DO THIS: Change "GUI agent" to "screen assistant" everywhere in the records below and reproduce them otherwise unaltered.
++++ RECORD LIST ++++
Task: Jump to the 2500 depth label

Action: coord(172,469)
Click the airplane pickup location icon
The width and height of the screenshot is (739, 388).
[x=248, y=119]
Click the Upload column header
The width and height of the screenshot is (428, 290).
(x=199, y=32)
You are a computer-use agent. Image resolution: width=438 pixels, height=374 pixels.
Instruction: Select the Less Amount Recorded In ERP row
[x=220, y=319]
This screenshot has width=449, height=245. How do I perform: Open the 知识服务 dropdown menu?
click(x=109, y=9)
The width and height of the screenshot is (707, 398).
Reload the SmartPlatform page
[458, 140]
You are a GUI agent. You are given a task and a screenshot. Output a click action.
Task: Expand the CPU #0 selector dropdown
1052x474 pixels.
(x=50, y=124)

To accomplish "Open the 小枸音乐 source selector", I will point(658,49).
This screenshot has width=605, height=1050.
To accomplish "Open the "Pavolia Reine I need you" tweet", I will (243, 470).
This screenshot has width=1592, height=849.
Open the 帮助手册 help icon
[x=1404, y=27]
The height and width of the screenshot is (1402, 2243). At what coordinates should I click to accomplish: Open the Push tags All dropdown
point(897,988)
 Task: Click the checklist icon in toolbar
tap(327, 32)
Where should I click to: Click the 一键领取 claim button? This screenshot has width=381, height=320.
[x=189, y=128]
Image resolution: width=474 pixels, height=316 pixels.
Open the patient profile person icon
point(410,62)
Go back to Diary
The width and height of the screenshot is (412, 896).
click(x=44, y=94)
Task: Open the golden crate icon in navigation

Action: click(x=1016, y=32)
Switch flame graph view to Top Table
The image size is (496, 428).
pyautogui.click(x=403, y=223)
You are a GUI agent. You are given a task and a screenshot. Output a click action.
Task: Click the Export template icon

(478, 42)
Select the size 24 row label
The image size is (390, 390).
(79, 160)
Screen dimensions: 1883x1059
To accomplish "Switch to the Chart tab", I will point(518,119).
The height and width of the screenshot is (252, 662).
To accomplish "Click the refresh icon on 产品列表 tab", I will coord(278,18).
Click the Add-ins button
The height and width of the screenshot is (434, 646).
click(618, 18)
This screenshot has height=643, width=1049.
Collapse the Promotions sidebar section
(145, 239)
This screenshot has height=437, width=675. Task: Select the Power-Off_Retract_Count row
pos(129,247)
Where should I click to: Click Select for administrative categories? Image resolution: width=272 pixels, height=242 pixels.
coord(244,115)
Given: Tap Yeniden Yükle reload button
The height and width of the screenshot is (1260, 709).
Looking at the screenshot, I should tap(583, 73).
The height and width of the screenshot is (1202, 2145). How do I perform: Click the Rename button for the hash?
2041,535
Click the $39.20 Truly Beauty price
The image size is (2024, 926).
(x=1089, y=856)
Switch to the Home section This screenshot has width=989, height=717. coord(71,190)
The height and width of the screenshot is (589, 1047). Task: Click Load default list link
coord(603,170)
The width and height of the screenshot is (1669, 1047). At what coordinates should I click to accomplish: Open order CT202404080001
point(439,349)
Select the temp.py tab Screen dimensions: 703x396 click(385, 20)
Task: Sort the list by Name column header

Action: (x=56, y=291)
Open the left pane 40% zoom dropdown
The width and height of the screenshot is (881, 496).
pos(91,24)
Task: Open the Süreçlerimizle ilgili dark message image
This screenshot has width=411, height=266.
++++
CORRECT ANSWER:
Task: Jump to the 2500 depth label

Action: coord(172,469)
Click the airplane pickup location icon
The width and height of the screenshot is (739, 388).
[x=248, y=119]
Click the Upload column header
The width and height of the screenshot is (428, 290).
(x=199, y=32)
You are a computer-use agent. Image resolution: width=438 pixels, height=374 pixels.
Instruction: Select the Less Amount Recorded In ERP row
[x=220, y=319]
This screenshot has width=449, height=245. How do I perform: Open the 知识服务 dropdown menu?
click(x=109, y=9)
The width and height of the screenshot is (707, 398).
Reload the SmartPlatform page
[458, 140]
You are a screen assistant. You are given a task and a screenshot. Output a click action.
Task: Expand the CPU #0 selector dropdown
1052x474 pixels.
(x=50, y=124)

To accomplish "Open the 小枸音乐 source selector", I will point(658,49).
This screenshot has width=605, height=1050.
To accomplish "Open the "Pavolia Reine I need you" tweet", I will (243, 470).
This screenshot has width=1592, height=849.
Open the 帮助手册 help icon
[x=1404, y=27]
The height and width of the screenshot is (1402, 2243). At what coordinates should I click to accomplish: Open the Push tags All dropdown
point(897,988)
 Task: Click the checklist icon in toolbar
tap(327, 32)
Where should I click to: Click the 一键领取 claim button? This screenshot has width=381, height=320.
[x=189, y=128]
Image resolution: width=474 pixels, height=316 pixels.
Open the patient profile person icon
point(410,62)
Go back to Diary
The width and height of the screenshot is (412, 896).
click(x=44, y=94)
Task: Open the golden crate icon in navigation

Action: click(x=1016, y=32)
Switch flame graph view to Top Table
The image size is (496, 428).
pyautogui.click(x=403, y=223)
You are a screen assistant. You are given a task and a screenshot. Output a click action.
Task: Click the Export template icon

(478, 42)
Select the size 24 row label
The image size is (390, 390).
(79, 160)
Screen dimensions: 1883x1059
To accomplish "Switch to the Chart tab", I will point(518,119).
The height and width of the screenshot is (252, 662).
To accomplish "Click the refresh icon on 产品列表 tab", I will coord(278,18).
Click the Add-ins button
The height and width of the screenshot is (434, 646).
click(618, 18)
This screenshot has height=643, width=1049.
Collapse the Promotions sidebar section
(145, 239)
This screenshot has height=437, width=675. Task: Select the Power-Off_Retract_Count row
pos(129,247)
Where should I click to: Click Select for administrative categories? Image resolution: width=272 pixels, height=242 pixels.
coord(244,115)
Given: Tap Yeniden Yükle reload button
The height and width of the screenshot is (1260, 709).
Looking at the screenshot, I should tap(583, 73).
The height and width of the screenshot is (1202, 2145). How do I perform: Click the Rename button for the hash?
2041,535
Click the $39.20 Truly Beauty price
The image size is (2024, 926).
(x=1089, y=856)
Switch to the Home section This screenshot has width=989, height=717. coord(71,190)
The height and width of the screenshot is (589, 1047). Task: Click Load default list link
coord(603,170)
The width and height of the screenshot is (1669, 1047). At what coordinates should I click to accomplish: Open order CT202404080001
point(439,349)
Select the temp.py tab Screen dimensions: 703x396 click(385, 20)
Task: Sort the list by Name column header

Action: (x=56, y=291)
Open the left pane 40% zoom dropdown
The width and height of the screenshot is (881, 496).
pos(91,24)
Task: Open the Süreçlerimizle ilgili dark message image
This screenshot has width=411, height=266.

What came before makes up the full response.